In this talk, I’m going to introduce Authlete, an API authorization engine solution.

What is API access authorization? It is about how API providers control API access based on the following factors:

What kind of access
Which API clients are granted access
Who grant access

Adequate API access authorization enables the providers to have a relationship with third parties in conformance with an end user’s consent. It enhances customer experience and further brings higher usage and revenue.

OAuth 2.0 is the industry standard of API access authorization. OpenID Connect is another standard that extends OAuth 2.0 for identity information exchange.

Difficulties in Adopting OAuth/OIDC

In general, it is still difficult to implement and operate OAuth and OIDC properly.

In some aspects, this is due to complexity in API access authorization itself. Another reason why is that the standards are moving targets; a lot of new extensions and practices are being created.

It is merely possible for service providers to follow the standardization process without specialists in that domain.

The situation gets even worse once they implement API access authorization service without an appropriate understanding of the specification and operate it without knowing the best current practice. It could lead to security incidents such as illegal API access.

Victims could be not only service providers of the APIs but also end users - customers of the providers, who permitted such API access.

Existing Solutions Have Access Authorization Capabilities, But…

While there are a couple of solutions providing access authorization to solve the issue, each has its pros and cons.

IDaaS (Identity as a Service)

IDaaS is an attractive choice because it is a SaaS-type offering that could reduce deployment cost, but it doesn’t have enough flexibility to optimize API authorization functions for characteristics of the service providers’ APIs.

IAM (Identity and Access Management) Software

There are a lot of software vendors that provide a deployable package of IAM software onto your site and allow you to customize it. While you could fully control an API authorization system with the installed software, you have to migrate customer identity data and user authentication service from your existing infrastructure to the new IAM software system. You may spend more time and cost.

API Gateways

API gateways often have their access management functionality, which may be sufficient for some sort of APIs. Its advantage over other approaches is that the feature is built into the API gateways. But you might be concerned that they fall short of advanced standards such as FAPI (Financial-grade API).

Authlete: A New Approach

So, what would be the best solution? We have tackled this challenge and taken an approach of “Authorization Engine,” which is different from other existing ones.
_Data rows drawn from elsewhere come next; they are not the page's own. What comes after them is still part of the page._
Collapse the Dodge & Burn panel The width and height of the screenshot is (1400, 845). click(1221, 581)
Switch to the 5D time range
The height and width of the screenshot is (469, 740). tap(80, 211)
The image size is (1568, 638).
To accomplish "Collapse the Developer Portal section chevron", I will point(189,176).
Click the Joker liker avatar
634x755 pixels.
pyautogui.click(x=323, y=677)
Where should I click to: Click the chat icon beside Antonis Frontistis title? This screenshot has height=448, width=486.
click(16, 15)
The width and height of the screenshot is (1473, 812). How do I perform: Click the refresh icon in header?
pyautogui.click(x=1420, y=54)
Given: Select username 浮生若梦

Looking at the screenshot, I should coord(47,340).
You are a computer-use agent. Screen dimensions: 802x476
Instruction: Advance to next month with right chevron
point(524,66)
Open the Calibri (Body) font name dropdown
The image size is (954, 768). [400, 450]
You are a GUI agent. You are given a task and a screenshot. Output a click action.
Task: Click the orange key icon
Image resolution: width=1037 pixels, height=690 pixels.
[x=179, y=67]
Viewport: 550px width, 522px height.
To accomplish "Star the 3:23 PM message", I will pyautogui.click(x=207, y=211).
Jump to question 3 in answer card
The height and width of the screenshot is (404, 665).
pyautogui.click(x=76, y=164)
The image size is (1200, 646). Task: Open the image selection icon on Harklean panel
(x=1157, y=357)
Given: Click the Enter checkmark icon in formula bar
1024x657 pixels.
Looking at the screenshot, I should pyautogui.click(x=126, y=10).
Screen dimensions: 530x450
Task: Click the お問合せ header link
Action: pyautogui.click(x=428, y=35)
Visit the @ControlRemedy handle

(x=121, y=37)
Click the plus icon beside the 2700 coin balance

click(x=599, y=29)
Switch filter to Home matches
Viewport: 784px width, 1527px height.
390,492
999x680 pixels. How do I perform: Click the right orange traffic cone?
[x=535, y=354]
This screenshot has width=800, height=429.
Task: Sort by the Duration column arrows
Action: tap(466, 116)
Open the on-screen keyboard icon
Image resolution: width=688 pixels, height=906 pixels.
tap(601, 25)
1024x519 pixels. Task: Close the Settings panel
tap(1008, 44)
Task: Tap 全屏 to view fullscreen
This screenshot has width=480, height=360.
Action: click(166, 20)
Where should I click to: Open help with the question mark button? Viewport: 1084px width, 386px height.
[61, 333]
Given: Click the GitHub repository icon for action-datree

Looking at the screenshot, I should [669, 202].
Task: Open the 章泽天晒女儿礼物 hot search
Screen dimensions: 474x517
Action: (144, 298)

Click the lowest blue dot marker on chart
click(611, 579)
We call the approach “Semi-hosted Architecture.” It splits OAuth/OIDC server functions into two parts; You can freely implement one part while we provide another OAuth/OIDC specific part as APIs. All functionalities we host are available as Web APIs and we have been implementing the latest OAuth/OIDC specifications. Our customers can enable such advanced industry standards such as FAPI requiring higher security provisions aimed for APIs in financial services, “Identity Assurance” for eKYC (Electronic Know Your Customer) ahead of their competitors.

Authlete Fits in Any Form of Existing Systems

The following diagram is a general integration architecture of Authlete and other components.

Service providers that deploy Authlete would fully manage “API service infrastructure,” including an authorization server. The server can be freely implemented by the providers themselves in accordance with their business and technical requirements, from user authentication and consent to integration with existing systems.

Authlete manages all of OAuth/OIDC processing operations so that the providers can offload them onto us. We accept requests from the providers through Web APIs, and then handle authorization flows as well as issuing and management of API access information called tokens.

When your third parties make API requests using tokens, you don’t have to verify them; Authlete does token introspection on your behalf.

This architecture enables service providers to externalize complicated implementations and operations in terms of OAuth/OIDC while gaining governance and control their API infrastructure.

A Broad Range of Use Cases

Authlete helps a wide range of industries, from high-security use cases in banking, fintechs and personal data services area, to customer experience-oriented businesses such as entertainments.

A Case Study in SaaS: SmartHR

SmartHR, one of our customers in SaaS space, have implemented OAuth in their HRtech offerings. We are delighted that they value Authlete especially in terms of a rich set of Web APIs, high maintenance ability, and continuous adoption of the latest standards.